Content starts
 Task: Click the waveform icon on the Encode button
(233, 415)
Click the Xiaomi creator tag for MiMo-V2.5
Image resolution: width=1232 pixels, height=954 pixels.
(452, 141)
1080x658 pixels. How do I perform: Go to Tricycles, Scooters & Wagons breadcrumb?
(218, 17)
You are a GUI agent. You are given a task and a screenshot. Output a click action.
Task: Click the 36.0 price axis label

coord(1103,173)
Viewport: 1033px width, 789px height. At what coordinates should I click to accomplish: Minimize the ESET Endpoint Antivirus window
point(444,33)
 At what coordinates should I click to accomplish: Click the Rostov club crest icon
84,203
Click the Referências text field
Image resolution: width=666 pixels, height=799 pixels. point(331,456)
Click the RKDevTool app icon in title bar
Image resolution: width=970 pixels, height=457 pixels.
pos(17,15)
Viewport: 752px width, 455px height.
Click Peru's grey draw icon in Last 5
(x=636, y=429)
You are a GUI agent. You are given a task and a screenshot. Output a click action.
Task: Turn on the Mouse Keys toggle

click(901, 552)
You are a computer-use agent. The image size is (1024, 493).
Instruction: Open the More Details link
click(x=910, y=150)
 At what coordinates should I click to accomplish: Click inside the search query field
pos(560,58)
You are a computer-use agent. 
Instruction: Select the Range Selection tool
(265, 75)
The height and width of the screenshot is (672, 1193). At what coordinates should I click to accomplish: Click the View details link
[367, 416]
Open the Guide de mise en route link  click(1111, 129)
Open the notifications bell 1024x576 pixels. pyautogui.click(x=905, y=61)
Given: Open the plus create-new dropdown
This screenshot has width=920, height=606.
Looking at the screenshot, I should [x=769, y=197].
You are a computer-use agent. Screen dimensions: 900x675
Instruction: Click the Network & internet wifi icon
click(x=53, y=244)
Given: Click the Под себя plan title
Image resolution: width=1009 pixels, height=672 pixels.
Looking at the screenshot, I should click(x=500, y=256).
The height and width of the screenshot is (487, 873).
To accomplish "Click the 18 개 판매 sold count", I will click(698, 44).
Content ends
• [PROBLEM]: Each record above needs to be written out exactly, with nothing left out.

• [ANSWER BOX]:
 Task: Click the waveform icon on the Encode button
(233, 415)
Click the Xiaomi creator tag for MiMo-V2.5
Image resolution: width=1232 pixels, height=954 pixels.
(452, 141)
1080x658 pixels. How do I perform: Go to Tricycles, Scooters & Wagons breadcrumb?
(218, 17)
You are a GUI agent. You are given a task and a screenshot. Output a click action.
Task: Click the 36.0 price axis label

coord(1103,173)
Viewport: 1033px width, 789px height. At what coordinates should I click to accomplish: Minimize the ESET Endpoint Antivirus window
point(444,33)
 At what coordinates should I click to accomplish: Click the Rostov club crest icon
84,203
Click the Referências text field
Image resolution: width=666 pixels, height=799 pixels. point(331,456)
Click the RKDevTool app icon in title bar
Image resolution: width=970 pixels, height=457 pixels.
pos(17,15)
Viewport: 752px width, 455px height.
Click Peru's grey draw icon in Last 5
(x=636, y=429)
You are a GUI agent. You are given a task and a screenshot. Output a click action.
Task: Turn on the Mouse Keys toggle

click(901, 552)
You are a computer-use agent. The image size is (1024, 493).
Instruction: Open the More Details link
click(x=910, y=150)
 At what coordinates should I click to accomplish: Click inside the search query field
pos(560,58)
You are a computer-use agent. 
Instruction: Select the Range Selection tool
(265, 75)
The height and width of the screenshot is (672, 1193). At what coordinates should I click to accomplish: Click the View details link
[367, 416]
Open the Guide de mise en route link  click(1111, 129)
Open the notifications bell 1024x576 pixels. pyautogui.click(x=905, y=61)
Given: Open the plus create-new dropdown
This screenshot has width=920, height=606.
Looking at the screenshot, I should [x=769, y=197].
You are a computer-use agent. Screen dimensions: 900x675
Instruction: Click the Network & internet wifi icon
click(x=53, y=244)
Given: Click the Под себя plan title
Image resolution: width=1009 pixels, height=672 pixels.
Looking at the screenshot, I should click(x=500, y=256).
The height and width of the screenshot is (487, 873).
To accomplish "Click the 18 개 판매 sold count", I will click(698, 44).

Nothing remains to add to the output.